The Eastern Massasauga rattlesnake is 2 to 3 feet in length, with brown body patches edged in black and a grayish-yellow rattle. “Massasauga” means “great river mouth” in Native American Chippewa. The Zoo is home to one female and two males.
International Union for Conservation of Nature (IUCN) Red List status: Least Concern; endangered in New York State. The Eastern Massasauga rattlesnake is at risk in its range due to bounty hunting, the illegal pet trade and draining and dredging of wetlands. Without management and added protection, this species could be lost in a great portion of its range. Seneca Park Zoo takes part in the Species Survival Plan for the Eastern Massasauga rattlesnake.
Terrestrial zones in dry, temperate forests, prairies and scrublands throughout Central and Eastern United States and Southern Canada, between the Rocky Mountains and Southern New England.
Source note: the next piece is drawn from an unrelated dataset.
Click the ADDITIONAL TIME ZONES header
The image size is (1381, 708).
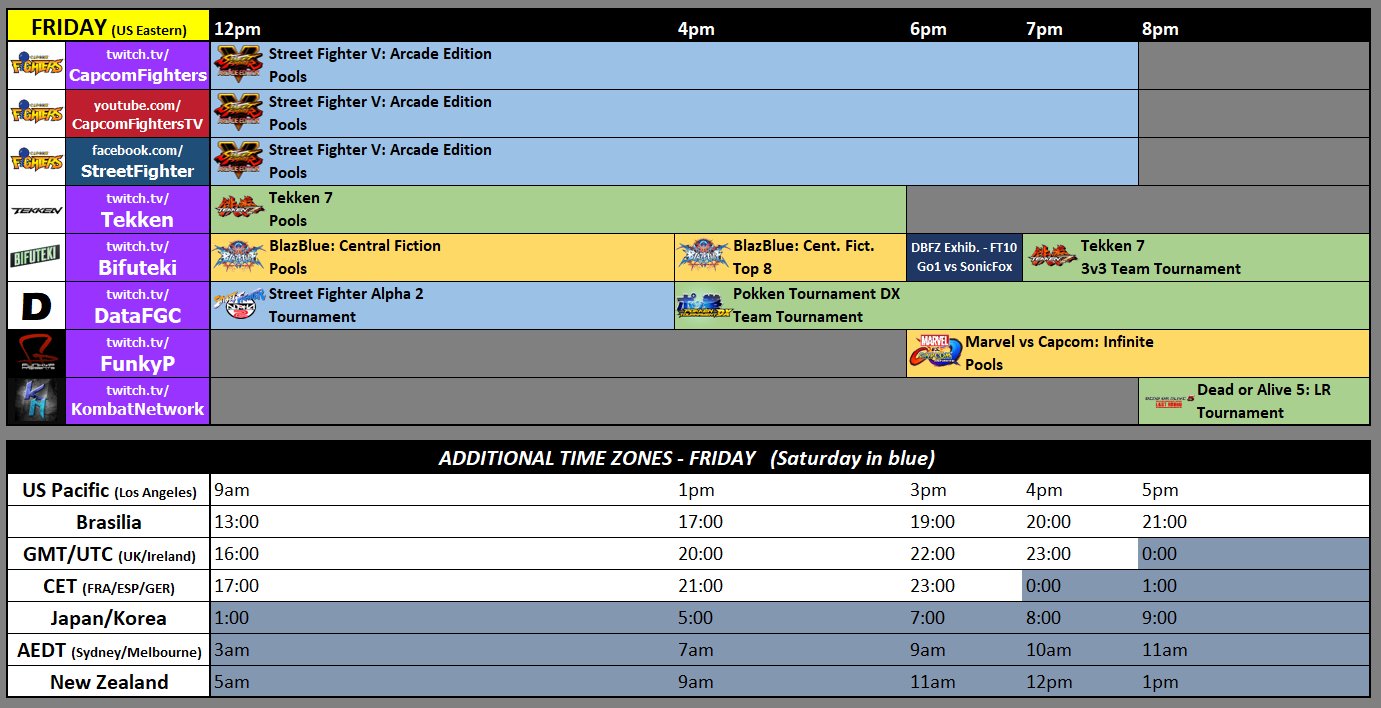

Rodents, frogs and snakes make up most of the Eastern Massasauga rattlesnake’s diet.
An Eastern Massasauga rattlesnake is venomous, but a bite from such a snake would most likely not be fatal.
Massasaugas are ovoviviparous, meaning that they give birth to live young.
The favorite hibernation spot for a, Eastern Massasauga rattlesnake is a burrow built in river bottom dugouts.
Massasaugas rely on their coloration to avoid being detected.
The size of the rattle on an Eastern Massasauga rattlesnake represents the number of times it has molted, which can occur 3 to 5 times a year.